## [WORK REQUIRED]
Your answer is the lines below, exactly, from the one that contains "Given: Click the kwork" through the one that contains "This screenshot has width=1400, height=849.", both included.

## [INPUT FOR THIS TASK]
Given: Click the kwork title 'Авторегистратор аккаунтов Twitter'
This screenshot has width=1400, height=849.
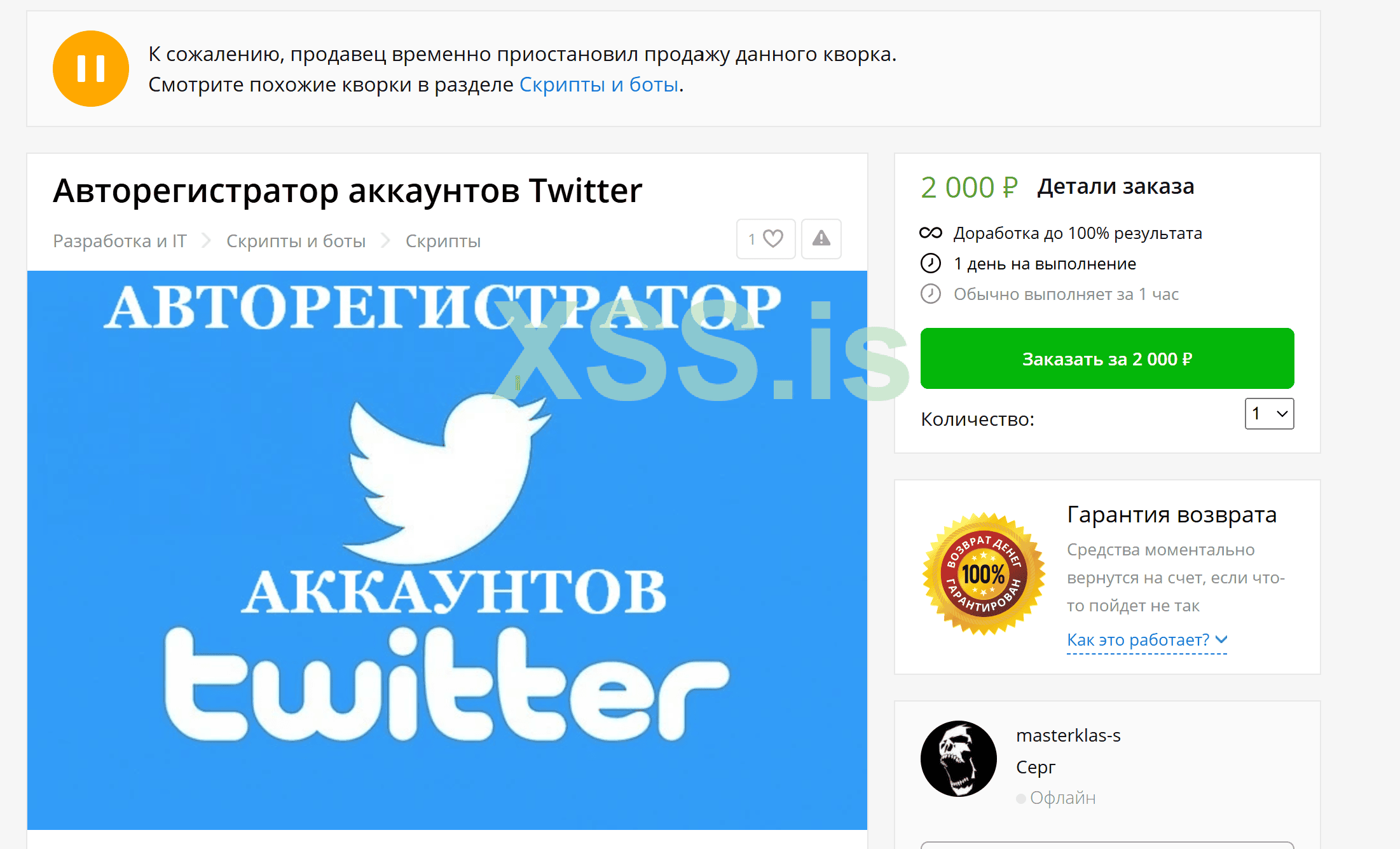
==
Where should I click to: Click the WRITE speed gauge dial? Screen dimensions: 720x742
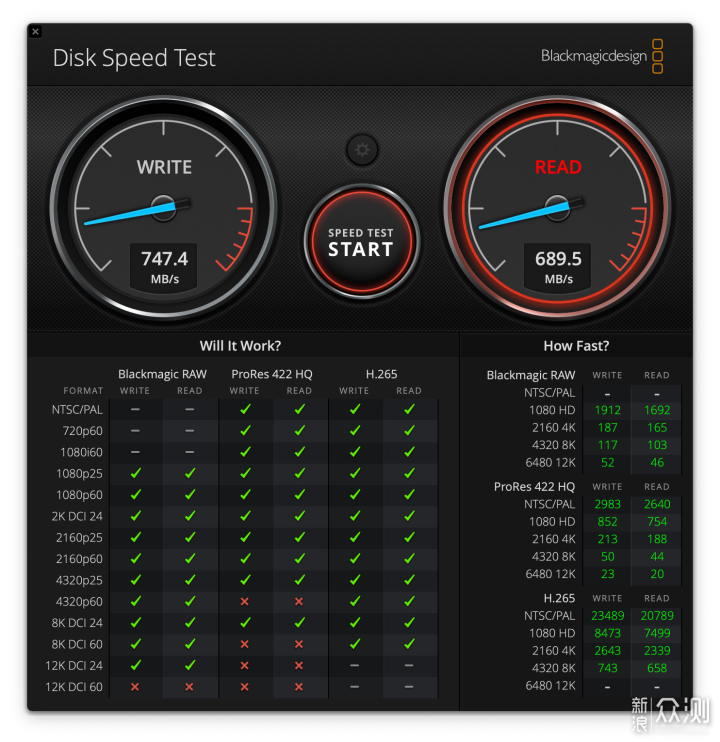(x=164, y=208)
...
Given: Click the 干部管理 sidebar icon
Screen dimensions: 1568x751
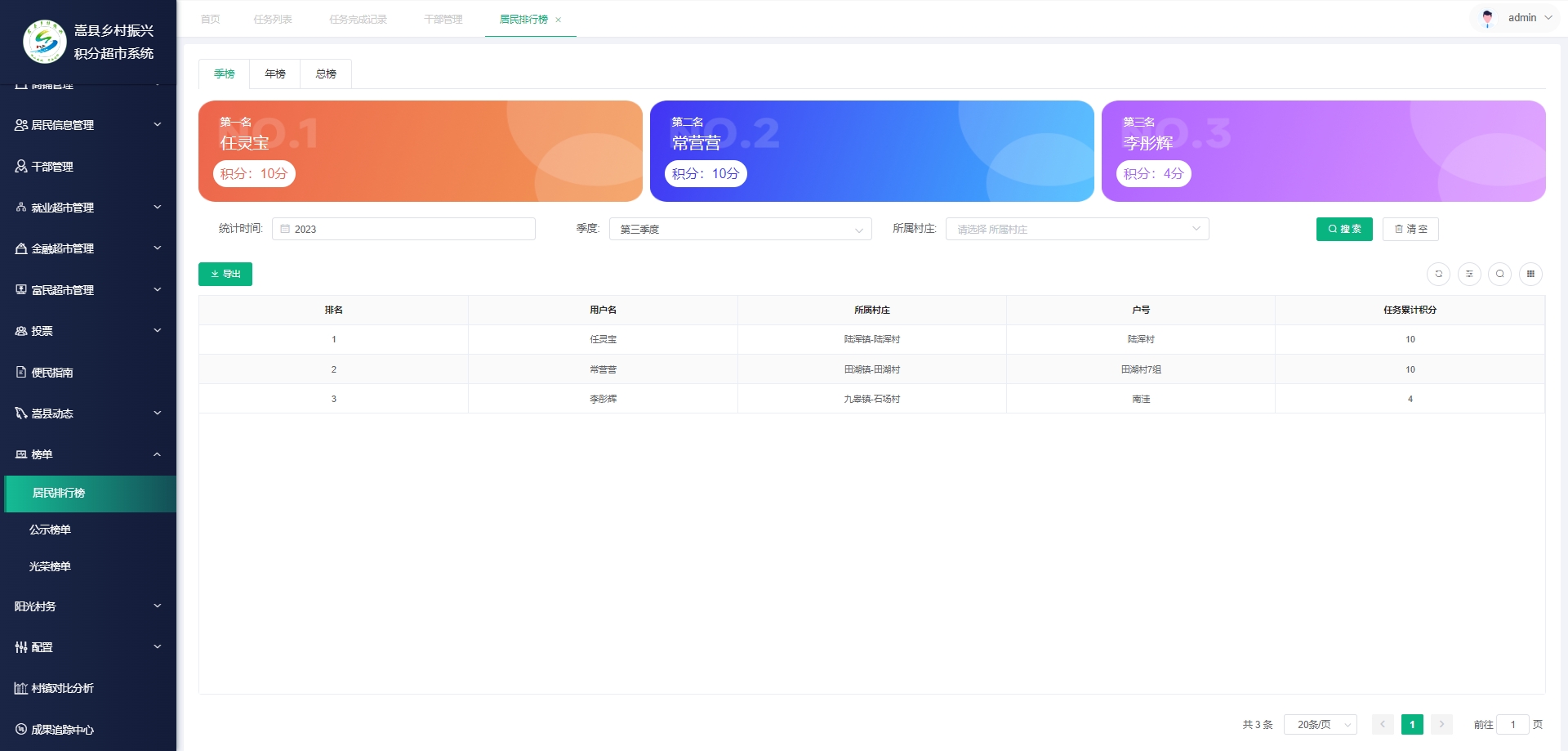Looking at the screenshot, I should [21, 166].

## [TASK RESPONSE]
Given: Click the kwork title 'Авторегистратор аккаунтов Twitter'
This screenshot has width=1400, height=849.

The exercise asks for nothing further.